A poor Spanish bond auction on Wednesday added to worries that the impact of the European Central Bank’s one trillion euro injection of cheap three-year funds into the banking system may be coming to an abrupt halt.
“The whole European situation seems to be reheating ... and there is more safe-haven type buying,” said Sean Murphy, a Treasuries trader at Societe Generale in New York.
The MSCI world equity index was last down 0.2 percent, while U.S. stocks opened lower.
Traders cautioned that some of the moves may be exaggerated by thin trading volumes before the Easter break and while global stock markets lost more than 1 percent of their value on Wednesday, they remain up almost 10 percent this year.
The Dow Jones industrial average was down 48.06 points, or 0.37 percent, at 13,026.69. The Standard & Poor’s 500 Index was down 4.67 points, or 0.33 percent, at 1,394.29. The Nasdaq Composite Index was down 4.86 points, or 0.16 percent, at 3,063.23.
Data showing the number of Americans lining up for new jobless benefits fell to the lowest in nearly four years last week, helped to limit U.S. stock losses.
Spain’s IBEX 35 index were down 1.3 percent and touched a 7-month low as concerns mount about Spain’s ability to meet its budget targets.
Europe’s FTSEurofirst 300 index fell 0.3 percent, with banking stocks, many of which have large exposure to the region’s lower-rated sovereign debt, among the worst performers.
Chinese shares bucked the softer global trend, posting their biggest single-day rise since early February led by non-banking financial sector firms after Premier Wen Jiabao said the monopoly formed by the country’s big banks needed to be broken to get money flowing to cash-starved companies.

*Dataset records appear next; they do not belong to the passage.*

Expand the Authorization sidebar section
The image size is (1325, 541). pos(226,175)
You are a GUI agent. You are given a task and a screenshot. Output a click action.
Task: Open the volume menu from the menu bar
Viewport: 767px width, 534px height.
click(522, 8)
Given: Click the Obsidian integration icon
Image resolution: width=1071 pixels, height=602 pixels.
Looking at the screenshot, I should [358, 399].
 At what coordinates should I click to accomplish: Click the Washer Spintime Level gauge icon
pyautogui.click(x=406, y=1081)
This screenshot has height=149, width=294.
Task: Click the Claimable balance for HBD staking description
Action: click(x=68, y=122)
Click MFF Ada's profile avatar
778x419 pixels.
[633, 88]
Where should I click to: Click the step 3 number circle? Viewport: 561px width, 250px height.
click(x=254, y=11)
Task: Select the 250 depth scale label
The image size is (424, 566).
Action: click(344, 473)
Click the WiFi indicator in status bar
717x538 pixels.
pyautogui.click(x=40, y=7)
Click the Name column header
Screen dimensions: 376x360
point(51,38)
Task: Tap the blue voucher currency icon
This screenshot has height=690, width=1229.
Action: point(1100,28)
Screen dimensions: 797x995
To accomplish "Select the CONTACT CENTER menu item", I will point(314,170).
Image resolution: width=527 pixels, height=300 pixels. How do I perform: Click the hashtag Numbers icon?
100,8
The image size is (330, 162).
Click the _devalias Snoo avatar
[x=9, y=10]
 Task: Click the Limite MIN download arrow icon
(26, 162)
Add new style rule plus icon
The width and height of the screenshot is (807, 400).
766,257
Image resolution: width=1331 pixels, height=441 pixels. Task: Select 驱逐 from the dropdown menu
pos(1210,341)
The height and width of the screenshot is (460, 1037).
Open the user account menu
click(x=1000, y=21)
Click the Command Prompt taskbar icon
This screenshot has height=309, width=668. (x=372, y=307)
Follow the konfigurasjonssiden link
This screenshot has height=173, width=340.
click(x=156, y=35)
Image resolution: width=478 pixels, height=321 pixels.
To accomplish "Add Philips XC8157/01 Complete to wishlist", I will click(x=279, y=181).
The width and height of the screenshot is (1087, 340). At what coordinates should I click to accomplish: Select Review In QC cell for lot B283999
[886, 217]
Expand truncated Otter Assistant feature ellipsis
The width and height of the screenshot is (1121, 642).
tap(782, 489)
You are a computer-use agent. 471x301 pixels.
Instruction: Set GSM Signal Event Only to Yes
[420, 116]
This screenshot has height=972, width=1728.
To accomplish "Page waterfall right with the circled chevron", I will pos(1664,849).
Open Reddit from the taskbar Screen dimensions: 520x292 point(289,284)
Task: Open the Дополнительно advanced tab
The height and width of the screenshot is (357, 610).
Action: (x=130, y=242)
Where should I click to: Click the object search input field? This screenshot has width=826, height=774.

Against the dollar, the euro was down 0.7 percent at$1.3052, having hit a three-week low of $1.3038. It also hit its lowest in four weeks against the yen at 106.86 yen before recovering slightly to trade at 107.23 yen, down 1 percent.
Spain’s cost of borrowing on markets over 10 years jumped 30 basis points on Wednesday after borrowing costs jumped at the country’s auction of bonds. The yield premium over German benchmarks is now 411 basis points, its highest since late November, before the ECB flooded the market with three-year funds.
Safe-haven assets moved higher.
The benchmark 10-year U.S. Treasury note was up 10/32, with the yield at 2.1877 percent, while gold was up 0.2 percent at $1,622.30 an ounce.
Weaker prices tempted some buyers in gold but gains were capped by a stronger dollar and fading hopes of a fresh round of U.S. stimulus.